In this study, MLNR ≥0.2 and depth of primary tumor >4 cm as well as size of primary tumor were associated with worse OS and DFS in SCC; adjuvant radiotherapy in our cohort was associated with improved DFS and OS. However, our study did not provide the evidence that the lower the MLNR gained, the better the prognosis achieved. It has been proved that postoperative complications occurred more frequently with increasing number of lymph nodes retrieved.29 Furthermore, Soliman et al emphasized that more extensive pelvic lymphadenectomies are associated with longer operating times, greater blood loss, and postoperative complications.30 That is to say, optimal MLNR can increase the likelihood of proper staging and improve patient outcome with minimal complications.

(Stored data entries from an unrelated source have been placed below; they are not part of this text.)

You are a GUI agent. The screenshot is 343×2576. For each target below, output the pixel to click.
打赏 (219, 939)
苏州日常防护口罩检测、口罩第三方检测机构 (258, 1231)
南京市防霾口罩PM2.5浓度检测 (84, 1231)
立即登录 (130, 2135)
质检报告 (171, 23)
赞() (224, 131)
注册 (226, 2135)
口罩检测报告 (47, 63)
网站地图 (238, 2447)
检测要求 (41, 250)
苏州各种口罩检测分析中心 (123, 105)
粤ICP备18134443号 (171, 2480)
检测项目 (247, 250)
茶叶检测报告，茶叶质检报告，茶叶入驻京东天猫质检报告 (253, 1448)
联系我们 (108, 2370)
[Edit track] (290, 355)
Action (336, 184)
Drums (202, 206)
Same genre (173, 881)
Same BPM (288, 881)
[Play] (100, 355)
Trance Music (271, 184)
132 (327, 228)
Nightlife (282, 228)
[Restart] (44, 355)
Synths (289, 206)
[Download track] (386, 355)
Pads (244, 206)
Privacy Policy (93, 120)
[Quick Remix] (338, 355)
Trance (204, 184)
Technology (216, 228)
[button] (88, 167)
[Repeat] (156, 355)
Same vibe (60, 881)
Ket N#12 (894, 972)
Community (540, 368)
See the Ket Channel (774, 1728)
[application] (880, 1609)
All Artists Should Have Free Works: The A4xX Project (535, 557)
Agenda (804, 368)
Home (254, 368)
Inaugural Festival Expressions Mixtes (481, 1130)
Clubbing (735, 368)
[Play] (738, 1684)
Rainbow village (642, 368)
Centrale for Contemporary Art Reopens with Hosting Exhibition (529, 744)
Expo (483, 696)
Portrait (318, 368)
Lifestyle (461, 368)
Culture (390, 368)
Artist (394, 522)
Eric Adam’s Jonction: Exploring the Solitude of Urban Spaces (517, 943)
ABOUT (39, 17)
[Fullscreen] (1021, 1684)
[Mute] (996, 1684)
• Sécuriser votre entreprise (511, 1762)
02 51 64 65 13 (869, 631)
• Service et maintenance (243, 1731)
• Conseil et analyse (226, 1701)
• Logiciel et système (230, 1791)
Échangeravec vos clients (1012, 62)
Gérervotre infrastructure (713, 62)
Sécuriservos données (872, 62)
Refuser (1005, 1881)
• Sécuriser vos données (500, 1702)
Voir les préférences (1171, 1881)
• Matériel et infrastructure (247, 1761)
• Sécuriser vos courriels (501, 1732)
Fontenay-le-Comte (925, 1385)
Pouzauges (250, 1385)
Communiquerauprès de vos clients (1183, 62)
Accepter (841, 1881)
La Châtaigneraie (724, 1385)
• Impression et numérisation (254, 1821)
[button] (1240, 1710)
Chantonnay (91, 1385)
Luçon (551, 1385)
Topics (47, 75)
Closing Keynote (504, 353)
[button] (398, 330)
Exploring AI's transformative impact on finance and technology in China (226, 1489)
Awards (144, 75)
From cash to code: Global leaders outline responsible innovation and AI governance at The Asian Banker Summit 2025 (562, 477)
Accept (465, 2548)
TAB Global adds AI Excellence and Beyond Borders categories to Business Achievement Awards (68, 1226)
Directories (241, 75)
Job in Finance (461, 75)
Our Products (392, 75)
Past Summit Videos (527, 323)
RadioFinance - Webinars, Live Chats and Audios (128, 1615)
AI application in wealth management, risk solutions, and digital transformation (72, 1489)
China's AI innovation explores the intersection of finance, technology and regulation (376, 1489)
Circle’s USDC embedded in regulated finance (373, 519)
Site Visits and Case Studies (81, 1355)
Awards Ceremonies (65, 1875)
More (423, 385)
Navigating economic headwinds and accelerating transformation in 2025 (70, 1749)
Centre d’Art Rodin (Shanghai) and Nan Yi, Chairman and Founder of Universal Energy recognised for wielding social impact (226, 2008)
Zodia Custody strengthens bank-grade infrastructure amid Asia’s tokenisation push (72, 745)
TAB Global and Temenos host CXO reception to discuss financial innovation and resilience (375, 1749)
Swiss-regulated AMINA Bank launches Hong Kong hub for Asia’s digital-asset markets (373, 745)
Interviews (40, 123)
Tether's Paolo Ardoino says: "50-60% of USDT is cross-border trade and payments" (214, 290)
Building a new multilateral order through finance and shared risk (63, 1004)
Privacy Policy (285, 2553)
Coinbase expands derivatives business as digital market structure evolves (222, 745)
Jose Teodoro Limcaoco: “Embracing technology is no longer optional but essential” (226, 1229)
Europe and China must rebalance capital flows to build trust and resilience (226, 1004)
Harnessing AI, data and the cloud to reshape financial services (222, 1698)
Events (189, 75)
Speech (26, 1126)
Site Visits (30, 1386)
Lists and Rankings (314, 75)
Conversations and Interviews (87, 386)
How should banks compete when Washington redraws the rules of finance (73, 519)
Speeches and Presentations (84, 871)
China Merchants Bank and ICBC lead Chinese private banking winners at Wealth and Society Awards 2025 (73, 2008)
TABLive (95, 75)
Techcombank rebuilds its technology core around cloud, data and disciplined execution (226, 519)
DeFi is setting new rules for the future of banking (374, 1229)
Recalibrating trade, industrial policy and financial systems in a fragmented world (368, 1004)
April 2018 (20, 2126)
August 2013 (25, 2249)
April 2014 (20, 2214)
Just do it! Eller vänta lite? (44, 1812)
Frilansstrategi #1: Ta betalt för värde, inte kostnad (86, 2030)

Our study is limited by its retrospective nature and its inherent bias. Moreover, the sample size was small since there were only 198 cases included. Large-sample clinical analysis is required for further study.
Conclusion
MLNR may be used as the independent prognostic parameter in patients with cervical squamous cell carcinoma who underwent radical hysterectomy and pelvic lymphadenectomy. In addition, combined MLNR and depth of primary tumor invasion can predict both OS and DFS in SCC better than one factor. Besides, MLNR appears to be a better prognostic value than depth of invasion for SCC. Further studies are needed to verify whether MLNR could be used to select the appropriate preventive measures for an individual with poor prognosis to improve outcomes.
Footnotes
Disclosure
The authors report no conflicts of interest in this work.